Extended Duration Dual Antiplatelet Therapy in Patients with Myocardial Infarction: a study-level meta-analysis of controlled randomized trials

Abstract Background Whether dual antiplatelet therapy (DAPT) is beneficial beyond one year after myocardial infarction (MI) is not demonstrated; in particular, available studies may be individually underpowered for end-points at low incidence, i.e. major and fatal bleeding or mortality. We thus assessed the effectiveness and safety of prolonged DAPT after MI over the long-term. Methods We conducted a systematic search to identify randomized trials on the topic; three studies and 21,534 post-MI patients receiving placebo or aspirin plus P2Y12 inhibition for ≥2 years were included. Incidence of the following outcome measures was evaluated: major adverse cardiac events (MACE), major bleeding, fatal bleeding, cardiovascular and non-cardiovascular death.
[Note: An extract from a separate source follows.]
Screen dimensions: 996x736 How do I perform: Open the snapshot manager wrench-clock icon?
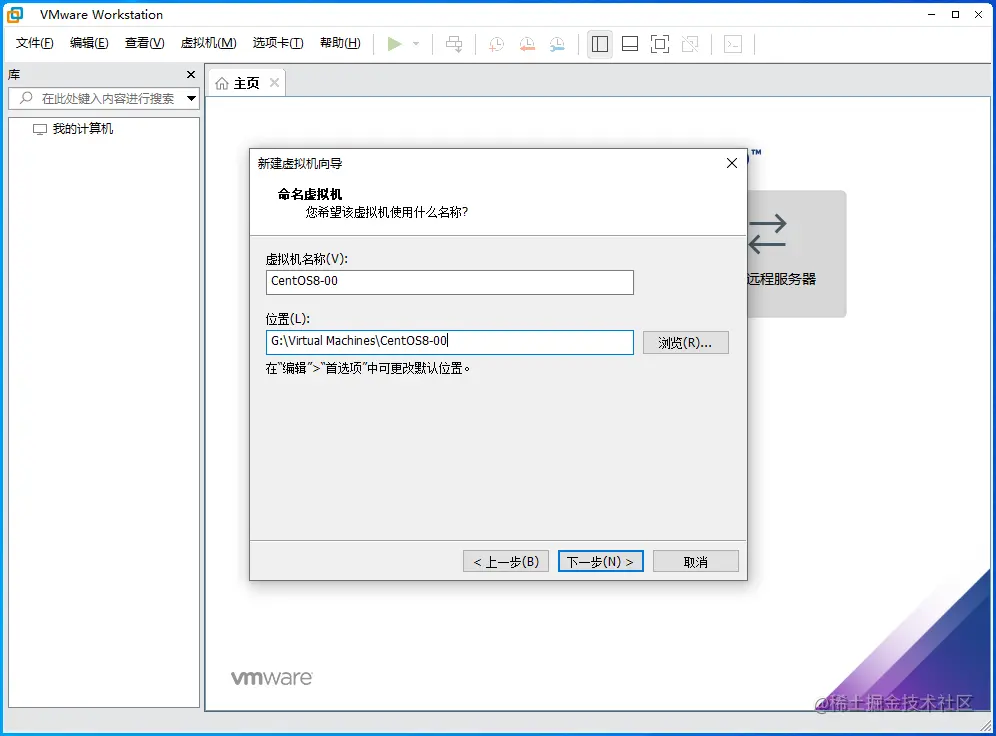pos(557,44)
Results Occurrence of MACE was lower in patients treated with prolonged DAPT: 6.3% vs 7.9% in those without prolonged DAPT (OR 0.74, 95% CI 0.60-0.91, P=0.005); in the former there was also a significant 16% reduction in cardiovascular mortality. Increase in major bleeding with extended duration DAPT was not significant in the overall analysis (1.5% vs 1.0%; P=0.10), but became significant in the analysis restricted to patients receiving ticagrelor or prasugrel as second antiplatelet agent (OR 2.16, 95% CI 1.63-2.86); prolonged use of DAPT did not raise rates of fatal bleeding or non-cardiovascular mortality. Conclusion Prolonged DAPT after MI reduces MACE and cardiovascular mortality over the long-term; this was paralleled by higher risk of non-fatal major bleeding mainly with the newer, more potent P2Y12 antagonists. Tailoring duration of DAPT after MI on the comparative evaluation of both ischemic and bleeding risk is mandatory in this setting.